Romney has said a cap might be set at $17,000, $25,000 or $50,000, and his campaign has said it could be adjusted to meet targets for revenue and income distribution. According to the Tax Policy Center, revenue generated would range from $763 billion under a $50,000 cap to $1.7 trillion under a $17,000 cap.
In other words, a lower cap would raise more revenue because it would affect more people.
The Tax Policy Center stressed that its analysis isn't the final word on Romney's plan, since so many details are unknown.
"But these new estimates suggest that Romney will need to do much more than capping itemized deductions to pay for the roughly $5 trillion in rate cuts and other tax benefits he has proposed," Tax Policy Center senior fellow Roberton Williams wrote in a blog post.
Obama and Romney's tax tug-of-war
Indeed, the campaign said a cap would not be the only way Romney would seek to curb tax breaks. For example, it could be paired with a curb on personal exemptions and the tax-free benefit workers receive when their employers help pay for their health insurance.
The Tax Policy Center also found that high-income households would bear the brunt of tax increases the higher the cap was set.
Take a $50,000 cap. In that scenario, taxes would go up on 86% of those making more than $1 million in 2015. But only 6.4% of those making between $100,000 and $200,000 would get hit with tax increase.
By contrast, with a $17,000 cap, the vast majority of those making at least $1 million would still have a tax increase.

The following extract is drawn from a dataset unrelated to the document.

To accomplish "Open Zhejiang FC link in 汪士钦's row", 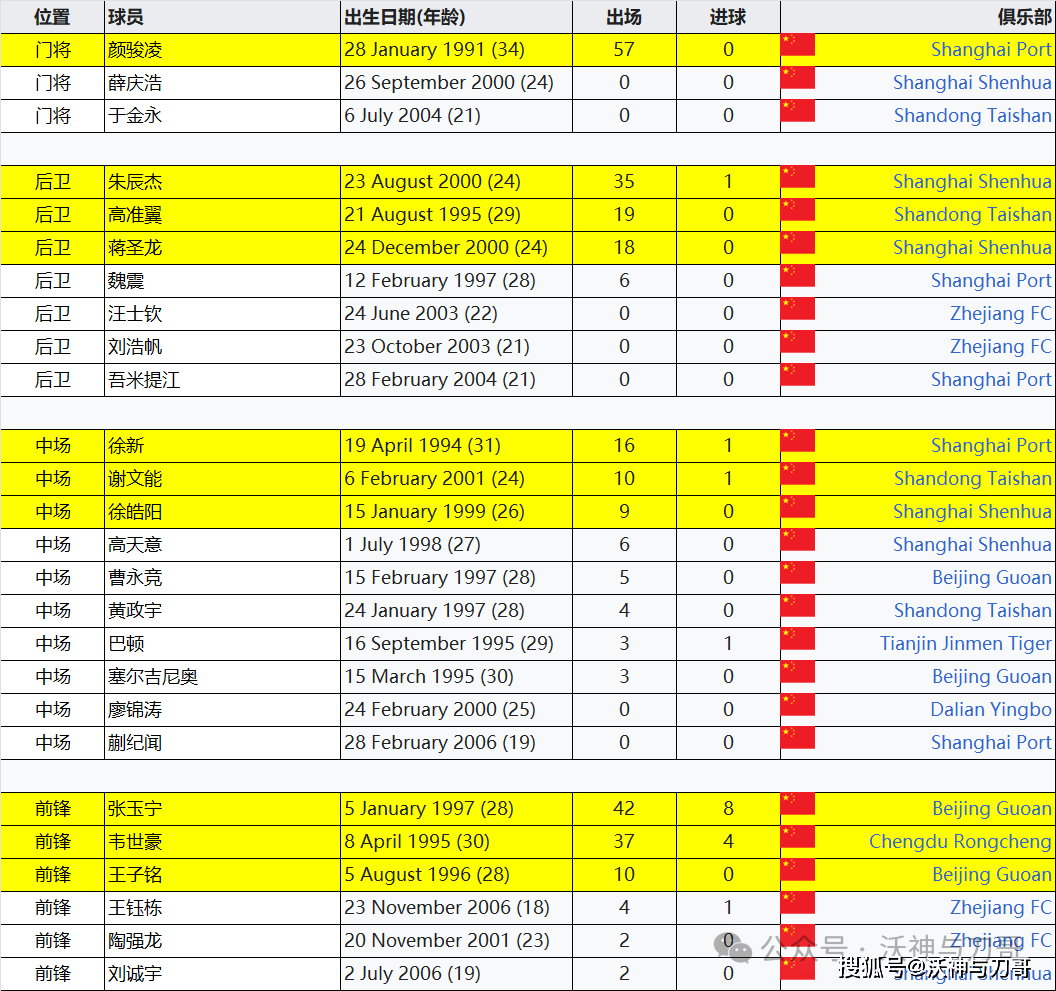I will click(x=1000, y=314).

But so, too, would nearly 42% of those in the $75,000 to $100,000 income group and 61% of those making between $100,000 and $200,000.
A Romney campaign spokesman dismissed the Tax Policy Center report, saying the researchers "inserted their own assumptions in order to reach a biased conclusion." Romney's "tax reform principles establish a framework" for working with Congress to make the tax code more efficient and pro-growth, he said.